Nell’estate del 1990 la Commissione parlamentare stragi consegnò un rapporto di 168 cartelle basato
su 30 mila fogli di documentazione: erano passati dieci anni dalla sera in cui un DC9 dell’Itavia sparì
dal radar con 81 persone a bordo. La Commissione scriveva testualmente: “Oggi si può cominciare a
chiedere conto di quei comportamenti che all’interno della pubblica amministrazione hanno così a
lungo ostacolato la ricerca della verità”.

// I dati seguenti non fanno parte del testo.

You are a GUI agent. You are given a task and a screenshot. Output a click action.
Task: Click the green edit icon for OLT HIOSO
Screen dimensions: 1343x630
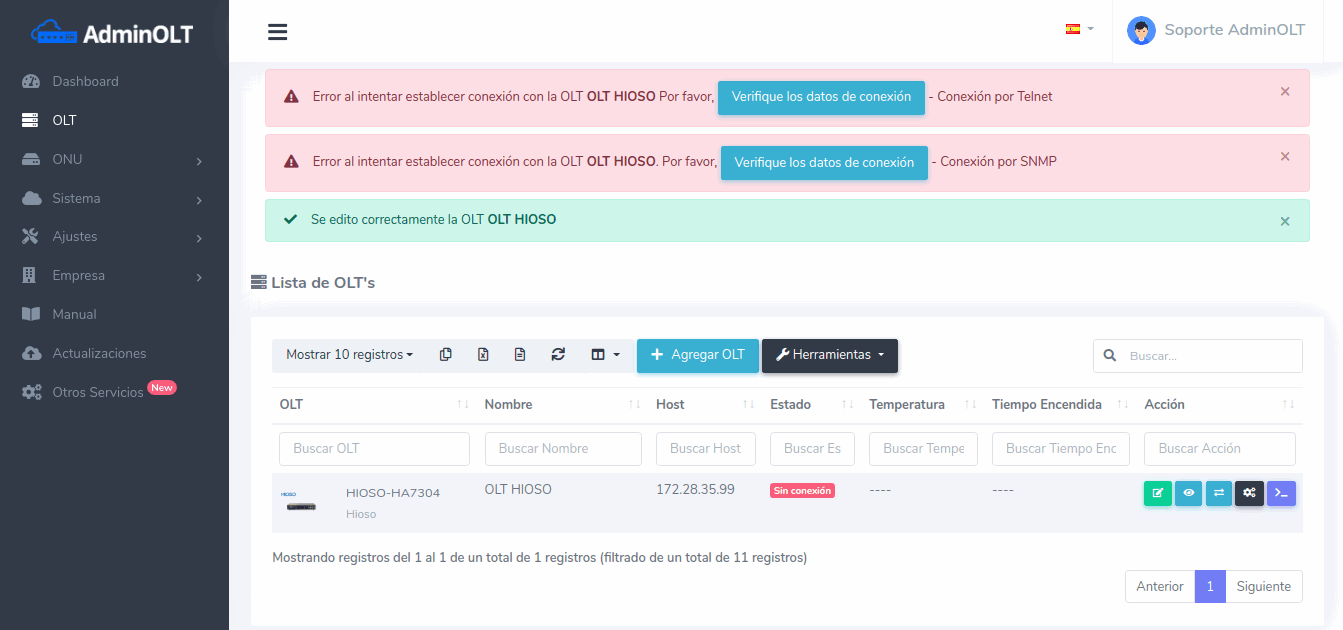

Le tredici comunicazioni giudiziarie inviate ad altrettanti alti ufficiali dell’aeronautica militare
italiana dimostrano tre cose: 1) nel nostro Paese le inchieste procedono con una lentezza esasperante;
2) nel caso Ustica c’è chi ha scientificamente lavorato perché gli accertamenti risultassero ancora più
lenti o addirittura vani; 3) un magistrato finalmente incisivo restituisce all’opinione pubblica almeno
la certezza che non ci si è arresi. Molti degli alti ufficiali inquisiti sono in pensione; importante è che
non vada per sempre in pensione la verità.

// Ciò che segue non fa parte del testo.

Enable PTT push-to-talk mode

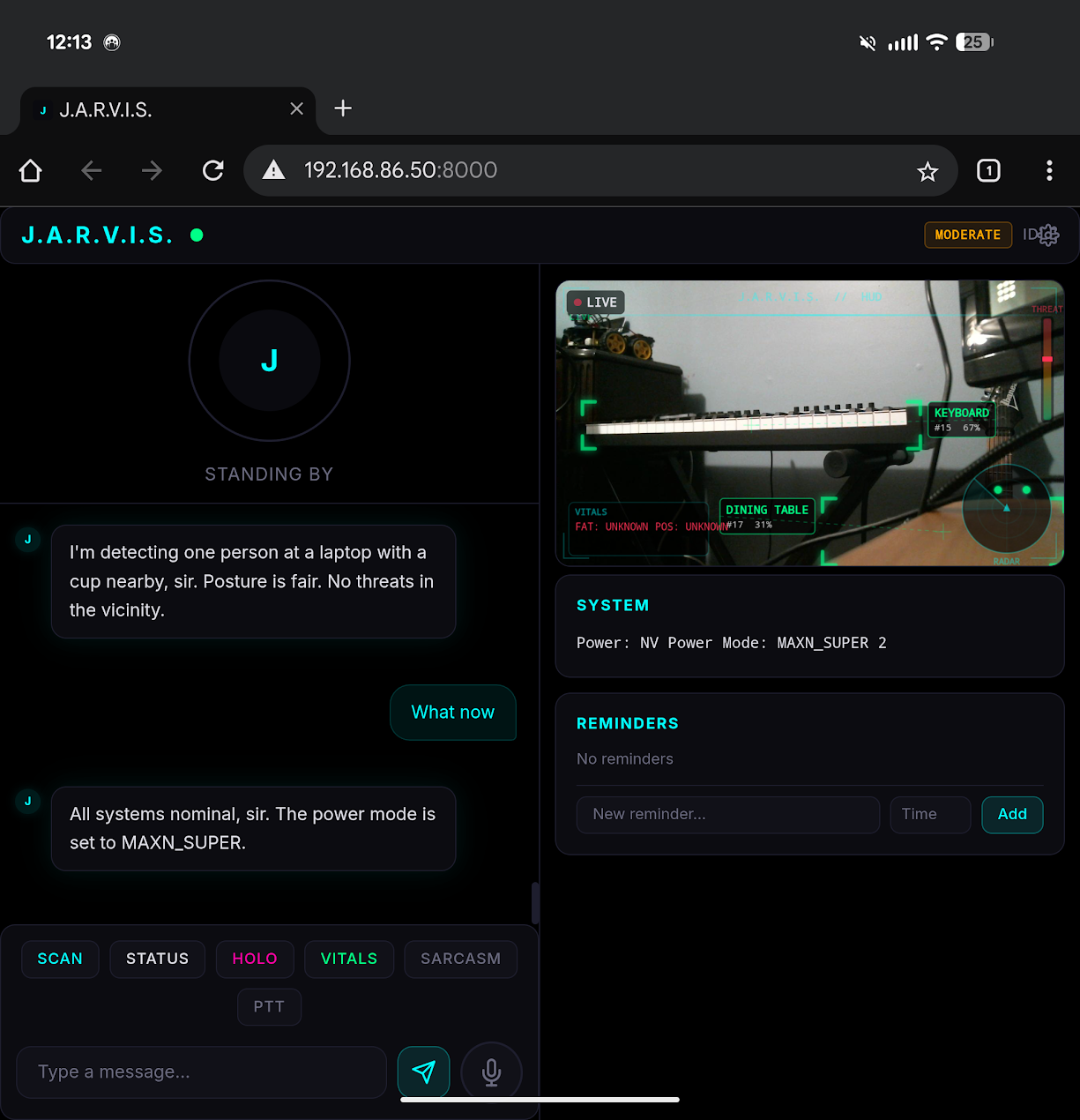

Non ci sono ancora né processi né colpevoli, ma le ipotesi di reato sono gravissime, dall’attentato
contro l’attività del Governo all’alto tradimento e alla falsa testimonianza. Allora, che senso ha il
comunicato nel quale l’Aeronautica si dichiara “solidale” con gli inquisiti, così come ha fatto l’Msi
con il solito automatico presentararm?
Qui ci sono nomi e cognomi, con relative cariche, di fronte a un giudice che tenterà di accertare
responsabilità personali e/o di carica. Non è in discussione l’arma aeronautica e nuoce alla democrazia
tirare ogni volta in ballo la fedeltà alle Istituzioni e l’onore quando si devono tutelare valori più alti,
come la giustizia, la lealtà degli apparati, la memoria delle vittime e il rispetto per i familiari. Non è
oggi più vicina la verità su quel 27 giugno 1980; si sta probabilmente avvicinando la verità su che
cosa è accaduto dopo. Ma questa verità è la premessa di quella; non si possono separare l’una
dall’altra perché una sola cosa appare finora sicura su Ustica: le bugie, gli omissis, i depistaggi.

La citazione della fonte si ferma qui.